Another tip is to not slam on the brakes if you do start to slide. This can make things a whole lot worse, and even though it seems counterintuitive, it’s the best thing to do. If you remain at a slow pace, this will limit your need to slam on the brakes. And if you do start to slide, you always want to turn into the slide to help correct it.

Another highly important tip is to have good tires on your vehicle. Even the best winter drivers in the world can’t do much with badly worn tires. Snow tires are always recommended, but all-season radials can work too.

Be a more confident and stay focus

Winter driving can be really intimidating for those who aren’t used to it, and for good reason. Snow and ice make driving dangerous and unpredictable. However, there are a few tips and tricks that can help you be a more confident and safe driver in winter conditions.

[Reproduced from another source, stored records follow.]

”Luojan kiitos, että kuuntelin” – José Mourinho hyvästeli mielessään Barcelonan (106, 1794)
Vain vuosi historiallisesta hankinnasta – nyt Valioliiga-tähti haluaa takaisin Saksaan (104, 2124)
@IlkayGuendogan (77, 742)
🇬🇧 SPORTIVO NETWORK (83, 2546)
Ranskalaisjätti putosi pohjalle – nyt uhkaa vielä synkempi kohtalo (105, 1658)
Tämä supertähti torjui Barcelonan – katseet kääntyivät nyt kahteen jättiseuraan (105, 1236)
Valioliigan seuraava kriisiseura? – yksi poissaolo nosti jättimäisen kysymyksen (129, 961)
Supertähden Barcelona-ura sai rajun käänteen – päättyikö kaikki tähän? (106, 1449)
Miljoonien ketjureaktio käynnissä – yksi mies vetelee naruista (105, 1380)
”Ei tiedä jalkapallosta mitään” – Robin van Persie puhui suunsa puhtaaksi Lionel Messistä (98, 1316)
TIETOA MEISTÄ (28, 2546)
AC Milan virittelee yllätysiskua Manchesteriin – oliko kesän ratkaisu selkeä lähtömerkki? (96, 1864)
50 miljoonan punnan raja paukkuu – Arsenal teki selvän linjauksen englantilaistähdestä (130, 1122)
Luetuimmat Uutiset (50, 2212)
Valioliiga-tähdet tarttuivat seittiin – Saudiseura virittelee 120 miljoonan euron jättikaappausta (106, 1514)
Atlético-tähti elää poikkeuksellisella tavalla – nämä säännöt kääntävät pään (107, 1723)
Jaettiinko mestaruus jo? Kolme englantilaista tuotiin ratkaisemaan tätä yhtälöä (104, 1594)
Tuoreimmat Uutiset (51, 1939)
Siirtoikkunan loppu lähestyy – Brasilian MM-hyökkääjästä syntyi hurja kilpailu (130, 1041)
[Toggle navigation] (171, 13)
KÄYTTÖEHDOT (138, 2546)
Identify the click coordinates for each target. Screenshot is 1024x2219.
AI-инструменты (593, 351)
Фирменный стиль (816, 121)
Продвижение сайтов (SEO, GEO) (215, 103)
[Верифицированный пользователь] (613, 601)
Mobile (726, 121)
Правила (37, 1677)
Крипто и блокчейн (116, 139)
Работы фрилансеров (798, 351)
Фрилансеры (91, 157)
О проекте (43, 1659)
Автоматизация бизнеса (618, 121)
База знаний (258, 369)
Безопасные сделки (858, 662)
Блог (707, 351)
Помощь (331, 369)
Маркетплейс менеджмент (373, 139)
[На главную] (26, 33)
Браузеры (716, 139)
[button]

Winter driving may make you feel like everything is moving at super speed, but take a deep breath, turn down the music (and maybe give your kids a tablet to keep them as quiet as you can), and make sure your speed is low, and your actions are in slow motion.

When it comes to braking, assume it’ll take you 2-10 times as long to stop, so leave much more space between you and the car ahead of you. You’ll want to start braking much earlier than normal for a stop sign or a red light and start by slowly pumping the brakes to see how your vehicle responds. Then slowly adjust as needed.

As you change lanes or make a turn, you’ll also want to move in slow motion. Keep your speed low. Ease into the turn, and feel how your car responds. Remember, if you are sliding on ice, you can really only slide straight ahead, so keep an eye on what’s ahead of you. If you can’t stop, you might try to steer yourself to the shoulder or anywhere that you can [get to] safely to avoid a collision.

When driving in winter conditions, it’s particularly important that you avoid driving distracted, and really focus on driving. Focus on safety and know when to call it quits, and you’ll be fine.



Amy Martin is a twin mom and family travel blogger at Two Little Pandas, focusing on adventure family travel, particularly with younger children. Her passion is helping families with young children overcome their fears and find the confidence to get out and explore with their young children.


Kaitlyn Short is dedicated to helping consumers craft their ideal lifestyle by providing expert information on consumer products and services. Kaitlyn manages automotive content for

Plan your route for safe winter driving

With handheld directions, people have become accustomed to plugging in the direction right before they start driving. However, you need undivided attention when driving in snow or ice. A few seconds with your eyes off the road could be the difference between an accident and a safe stop.

Planning your route beforehand can help you plan the correct departure time and avoid dangerous turns or areas. You can calculate the drive time and add on a few minutes to allow time for cleaning off snow and/or ice from your car. This tip will help you feel at ease when winter weather conditions require that you drive a little slower or take a different route.

Avoid going out unless it is completely necessary

Winter is always seen as a dangerous time for regular drivers, and although it is so (about 17% of all car crashes happen during winter), being well-prepared and aware at all times should get you safely wherever you’re going during this chilly season.

The first and most important tip to follow is to avoid going out unless it is completely necessary. Even if you are a good driver in harsh weather, you may encounter people along the way who aren’t, and that could leave you with serious damages you could have avoided.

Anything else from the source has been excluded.